• **O que fazer**:
a) No texto sobre a pedra e a flor, copie todas as frases do parágrafo que começa com "A lentidão geológica", uma por linha.
b) Diga se cada afirmação combina com o texto sobre a pedra e a flor. Responda sim ou não e cite as palavras do texto que decidem.
(i) O olho humano percebe a lentidão geológica do desabrochar da pedra.
(ii) É a duração que transforma e liberta a pedra.
(iii) A flor é perenizada quando murcha.
c) Siga escrevendo o texto sobre a pedra e a flor a partir da última frase.

----- Texto extraído -----

27.6.10

Viajo porque preciso voltar




Entre rochosos acúmulos e jardins perdidos, o viajante encontra o sentido da jornada na volta.

A pedra e a flor são metáforas do ser abandonado a si próprio – feito a pedra que rebenta à superfície, ou a flor por um segundo solidificada.

A lentidão geológica do desabrochar da pedra não é captada pelo olho humano. Contentamo-nos com vestígios morfológicos de milenares mudanças. A sedimentação em camadas guarda o que resta de um longo processo, imperceptível de tão longo. A duração, porém, é o que transforma e liberta a pedra.

Em contraste, a fugaz beleza das flores faz com que elas pareçam eternas de tão belas. A flor é perenizada quando se abre. Como se nenhuma outra imagem valesse o que vale a flor em plena forma. A flor pronta. Apesar do conhecimento de que até a flor passa, foge, de que aquele estado de perfeição não dura, a flor ideal permanece, quase mítica, enquanto outra flor não vem, renovar a mesma eternidade.

----- Trecho dos dados -----

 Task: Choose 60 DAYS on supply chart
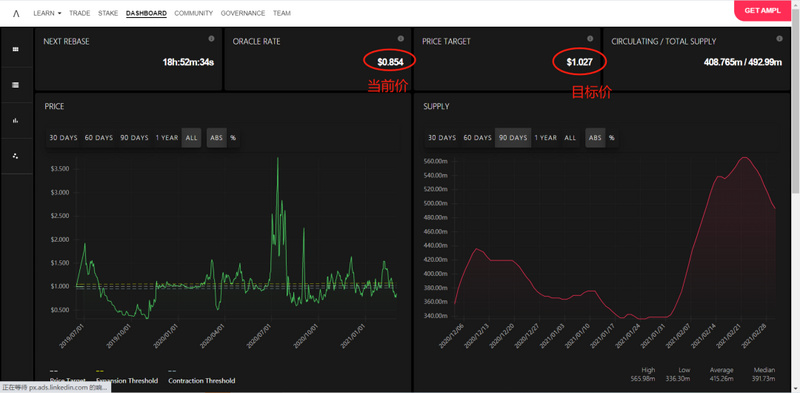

-----

• **Respostas**:
a)
A lentidão geológica do desabrochar da pedra não é captada pelo olho humano.
Contentamo-nos com vestígios morfológicos de milenares mudanças.
A sedimentação em camadas guarda o que resta de um longo processo, imperceptível de tão longo.
A duração, porém, é o que transforma e liberta a pedra.

b)
(i) Não: "A lentidão geológica do desabrochar da pedra não é captada pelo olho humano."
(ii) Sim: "A duração, porém, é o que transforma e liberta a pedra."
(iii) Não: "A flor é perenizada quando se abre."

c)
Entre rochosos acúmulos e jardins perdidos, o road movie estanca o movimento. Acelera a espera do devir. E avisa que é preciso voltar para completar a viagem. Qualquer viagem. A eternidade na estrada não passa enquanto a vida vai e não volta.

O movimento contínuo, inercial, suscita a vontade de esquecer o que não pede pra se lembrar. A canseira da paisagem mutante à beira da estrada, à beira da janela, entorpece o olhar que não sai do lugar.

A viagem não possui uma perna só. Nem responde ao sonho da aventura sem destino. Toda viagem tem ida e volta – aquela que somente vai é partida.

Seja para os que vão para escapar, seja para os que vão para buscar – como distinguiu Érico Veríssimo – há um retorno, ainda que impreciso, a algum lugar bem conhecido, na conclusão do viajar.

Como se o fim, antes do começo, despertasse o viajante, provocasse o primeiro passo.



Viajo porque preciso, volto porque te amo (Brasil, 2009)
Direção: Marcelo Gomes e Karim Aïnouz
Com Irandhir Santos.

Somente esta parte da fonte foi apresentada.